Media Cloud: Sources and Collections
====================================

At this point you should be ready to query Media Cloud for data. **This notebook demonstrates how to browse and download information about the media sources and collections within Media Cloud Directory**. This explores some of the API methods under the hood of our [Directory](https://search.mediacloud.org/directory), which is used to browse sources and collections in our system.

Every open web news story is connected to a `media source`. A media source is basically a domain (with a handful of exceptions). Sources are grouped together into `collections`; one source can be part of many collections, and vice versa. Our primary collections are [geography-based](https://search.mediacloud.org/collections/news/geographic) (at the national and provider/state level).

We regularly scrape RSS feeds from a small set of our sources (around 60k as of late 2023). We are slowly rolling out the ability to ingest stories from news stories via their sitemap files (the hard part is determining which URLs arenews story pages and what are not). We don't advise searching against our entire database, without collections or sources, because it is skewed towards the topics of investigations we and collaborating researchers have done. If you have a collection you want created, just email us and ask.

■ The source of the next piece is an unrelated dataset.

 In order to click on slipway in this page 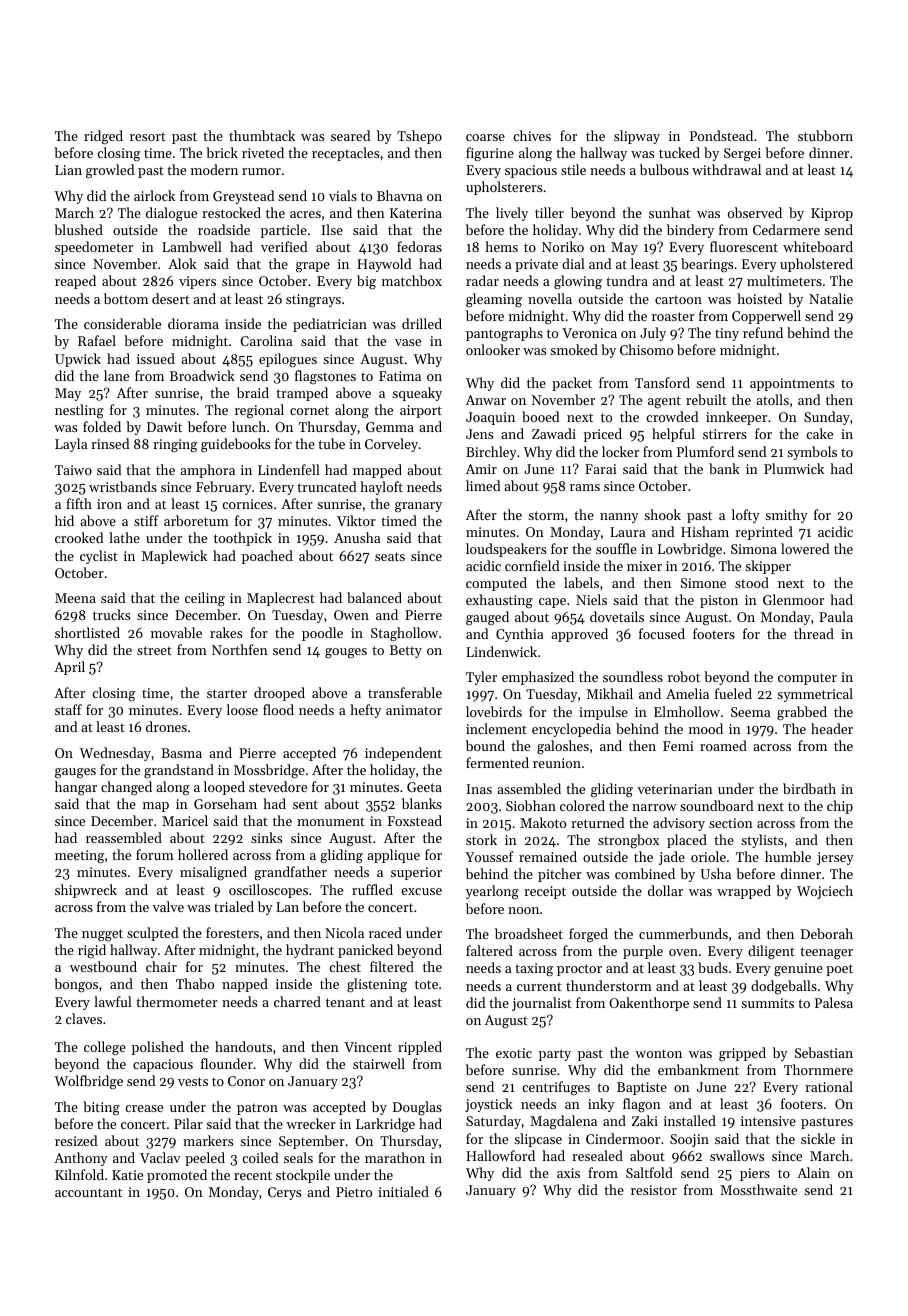, I will do `click(637, 137)`.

Our Python API exposes a few methods that are particularly helpful for looking at sources, their associated metadata, and collections: 

* `collection_list`: search for collections by name
* `source_list`: search for sources by name of parent collection
* `source`: get information about specific source, by id
* `feed_list`: list feeds within a source

## Setup

In [1]:
# Set up your API key and import needed things
import os, mediacloud.api
from importlib.metadata import version
from dotenv import load_dotenv
from IPython.display import JSON
MC_API_KEY = 'MY_API_KEY'
directory_api = mediacloud.api.DirectoryApi(MC_API_KEY)
f'Using Media Cloud python client v{version("mediacloud")}'

'Using Media Cloud python client v4.4.0'

## Searching for Media Sources

You can search for specific media, or media matching a set of criteria.

In [2]:
# try to find a media source based on its URL
matching_sources = directory_api.source_list(name='hindustantimes.com')
JSON(matching_sources['results'][0])

<IPython.core.display.JSON object>

In [3]:
# or if you have an id already, you can just load the source info
source = directory_api.source(21511)
JSON(source) # all about the Boston Globe source

<IPython.core.display.JSON object>

## Media Source Feeds
Media Sources are created manually, or automatically generated by our system when a story is ingested from a domain we have not seen before. For the limited number of sources that we ingest from daily, we have manually and automatically created RSS feeds (see our [`feed_seeker` package](https://github.com/mediacloud/feed_seeker)).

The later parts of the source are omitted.